1

I am creating a compiler and am trying to extract line information from the parser. I wish to attach this to the AST node as metadata so that any error at a later point can be reported easily. I was successfully able to extract the line information in the Lexer by using this:

exception LexErr of string
exception ParseErr of string

let error msg start finish  = 
    Printf.sprintf "(line %d: char %d..%d): %s" start.pos_lnum 
      (start.pos_cnum -start.pos_bol) (finish.pos_cnum - finish.pos_bol) msg

let lex_error lexbuf = 
    raise ( LexErr (error (lexeme lexbuf) (lexeme_start_p lexbuf) (lexeme_end_p lexbuf)))

This generates the line number, char number for Lexer perfectly after using it in this manner:

rule read = parse
(* Lexing tokens *)
| _ { lex_error lexbuf }

For parser, I am using this method:

exception LexErr of string
exception ParseErr of string

let error msg start finish = 
    Printf.sprintf "(line %d: char %d..%d): %s" start.pos_lnum 
      (start.pos_cnum -start.pos_bol) (finish.pos_cnum - finish.pos_bol) msg

let parse_error msg nterm =
    raise (ParseErr (error msg (rhs_start_pos nterm) (rhs_end_pos nterm)))

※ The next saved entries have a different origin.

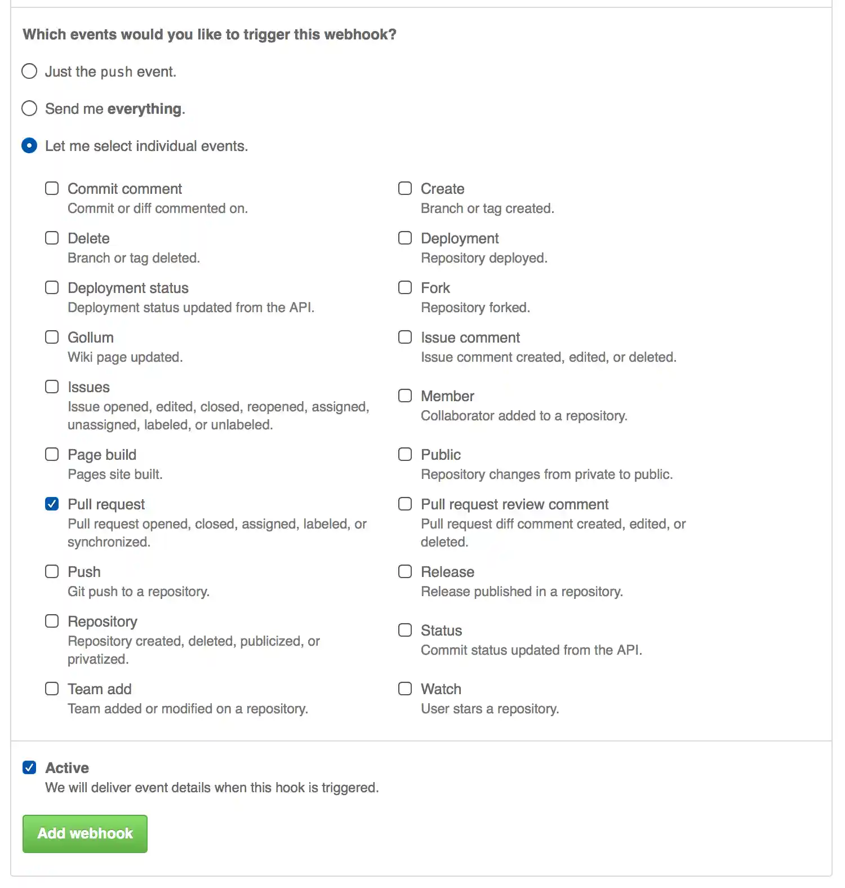Check the Member event checkbox

(x=405, y=396)
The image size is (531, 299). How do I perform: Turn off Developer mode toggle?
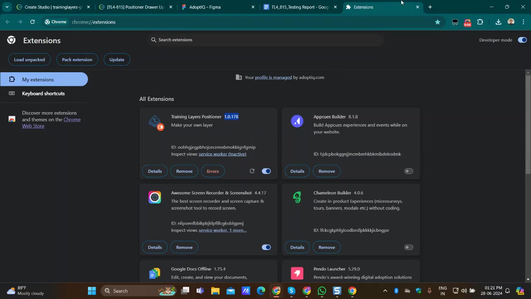(x=522, y=40)
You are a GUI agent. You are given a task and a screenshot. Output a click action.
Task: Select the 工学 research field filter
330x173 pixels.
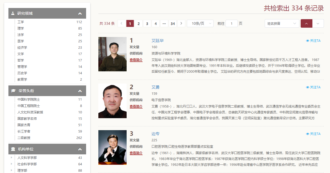21,22
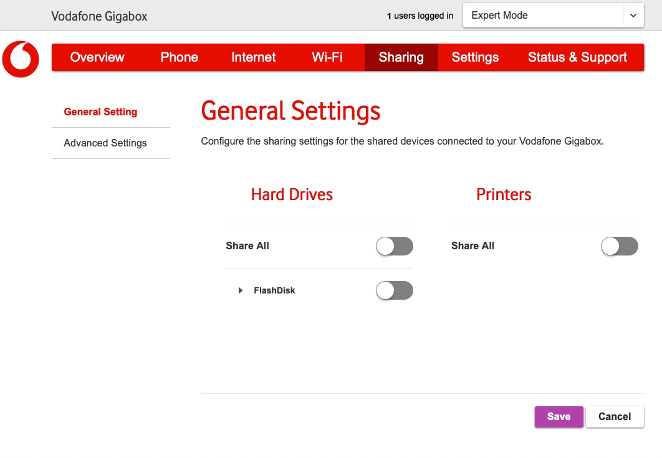
Task: Click the Vodafone Gigabox title text
Action: pos(99,16)
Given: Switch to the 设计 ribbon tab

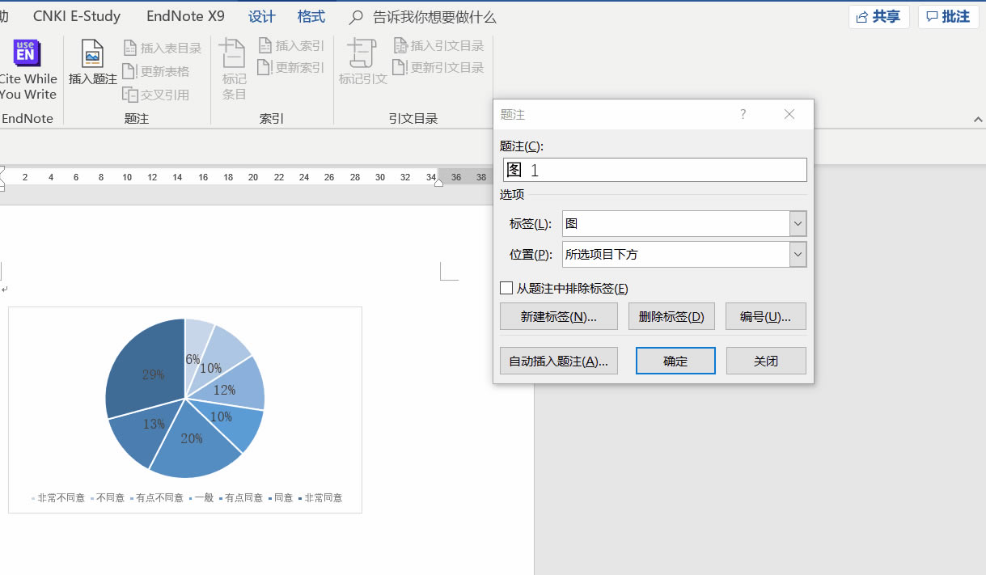Looking at the screenshot, I should coord(260,15).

My parser looks like this:

%start <Ast.stmt> program

%%

program:
  | s = stmt; EOF { s }
  ;

stmt:
  | TINT; e = expr { Decl(e) }
  | e1 = expr; EQUALS; e2 = expr { Assign(e1,e2) }
  | error             { parse_error "wsorword" 1 }
  ;

expr:
  | i = INT; { Const i }
  | x = ID { Var x }
  | e1 = expr; b = binop; e2 = expr; { Binop(e1,b,e2) }
  ;

binop:
  | SUM { Sum }
  | SUB { Sub }
  | MUL { Mul }
  | DIV { Div }
  ;

On running this, if a parser error is detected, it throws the invalid_argument "Index out of bounds" exception. This is detected on raise (ParseErr (error msg (rhs_start_pos nterm) (rhs_end_pos nterm))) line. I would ultimately like to create an AST node which contains this parser line information as it's metadata but can't get through this exception. I am not sure if my method of implementation is wrong or if I'm making some other mistake. Would love some help on this.

pleasehalp
  • 136
  • 7
  • I just did some quick googling, but it seems to me that your error rule has only a 0th symbol. There is no symbol number 1. Possibly the problem is that you're passing 1 to `rhs_start_pos` and `rhs_end_pos`. – Jeffrey Scofield May 08 '18 at 07:48
  • I was referring to ocamlyacc manual. Over there, it says that Parsing.rhs_start_pos n where n is 1 for the leftmost item and the first char in a file is at offset 0. Besides, I tried passing it 0 as an argument, it doesn't work. Unless you meant something else? @JeffreyScofield – pleasehalp May 08 '18 at 08:34

1 Answers1

1

The function rhs_start_pos nth can not be used with menhir parsers; in this case, you should use $symbolstartpos or $startpos.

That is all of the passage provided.